The tiny caterpillar that emerges from its egg doesn’t look quite the same a few days later. With each molt, it becomes larger. The familiar black, white, and yellow stripes become more pronounced. The soft black filaments near its head and tail grow longer. Its appetite becomes almost comical.
Then, almost overnight, the caterpillar you’ve been watching all week is suddenly enormous.
The thing that amazes me most is that these changes don’t happen according to a calendar. A caterpillar doesn’t become a second or third instar because a certain number of days have passed. It happens because it has grown enough to shed its old skin and move into the next stage.
Growth comes first. The transformation follows.
But the monarchs are only part of the story.
The longer we spend in milkweed patches, the more we realize they are entire ecosystems.
We find milkweed weevils with their long curved snouts. Bright orange aphids clustered on stems. Tiny spiders waiting patiently among the leaves. Bees, beetles, ants, wasps, flies, and insects we still have to look up when we get home.
Some days we find monarch eggs. Some days we don’t. But we always find something.
Along the way we’ve learned about predators, parasites, and the reality that not every caterpillar survives.
One of the most well-known monarch diseases is Ophryocystis elektroscirrha (OE), a microscopic parasite that can weaken butterflies, interfere with their development, and reduce their chances of survival.
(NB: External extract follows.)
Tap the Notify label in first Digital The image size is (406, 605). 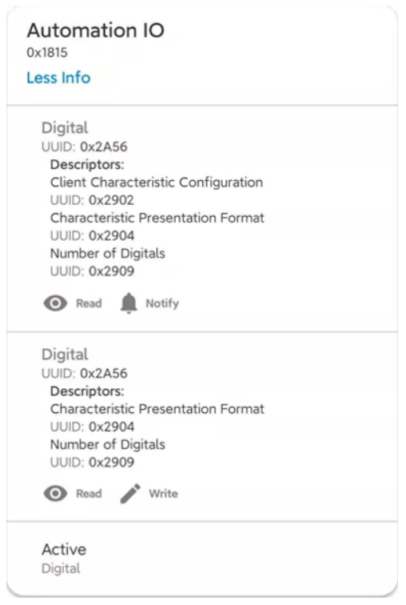pos(162,303)
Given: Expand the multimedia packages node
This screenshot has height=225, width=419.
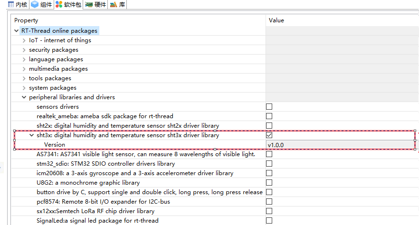Looking at the screenshot, I should point(25,69).
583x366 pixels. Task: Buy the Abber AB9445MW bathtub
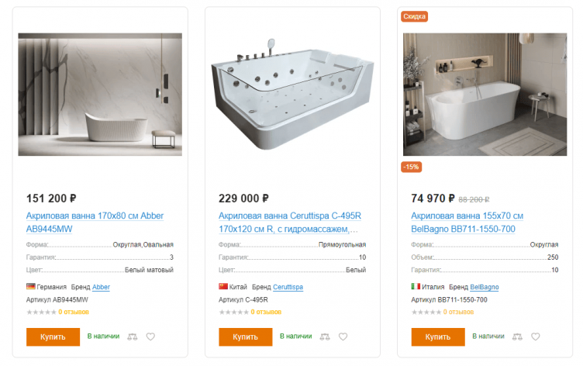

The more monarchs are concentrated in one area or enclosure, the greater the opportunity for disease to spread.
It’s not always easy to watch. Nature isn’t a carefully curated butterfly garden where every caterpillar survives. It’s a complex ecosystem full of competition, predators, parasites, and relationships that have existed long before we arrived.
Another challenge monarchs face is widespread spraying. Herbicides remove the milkweed monarchs depend on to reproduce. Insecticides can kill caterpillars directly or contaminate the plants and flowers they rely on throughout their life cycle.
Over the years, we’ve raised many monarchs. We’ve collected eggs and caterpillars throughout the season, watched them grow through their instars, form chrysalides, and emerge as butterflies. Those experiences have given us a front-row seat to one of nature’s most remarkable transformations.
They’ve also taught us that raising monarchs comes with responsibility. Overcrowding can increase the spread of disease. Poor sanitation can do more harm than good. And while raising monarchs can be an incredible educational experience, it isn’t a substitute for healthy habitat.
The more we learn, the more we realize that helping monarchs isn’t really about bringing every caterpillar indoors. It’s about protecting the ecosystems that support them in the first place.
Plant native flowers.
Leave some wild spaces.
Reduce chemical use.
Pay attention.
One of the things I love most about homeschooling is that these lessons don’t come from a textbook.
They come from kneeling beside a milkweed plant with my kids.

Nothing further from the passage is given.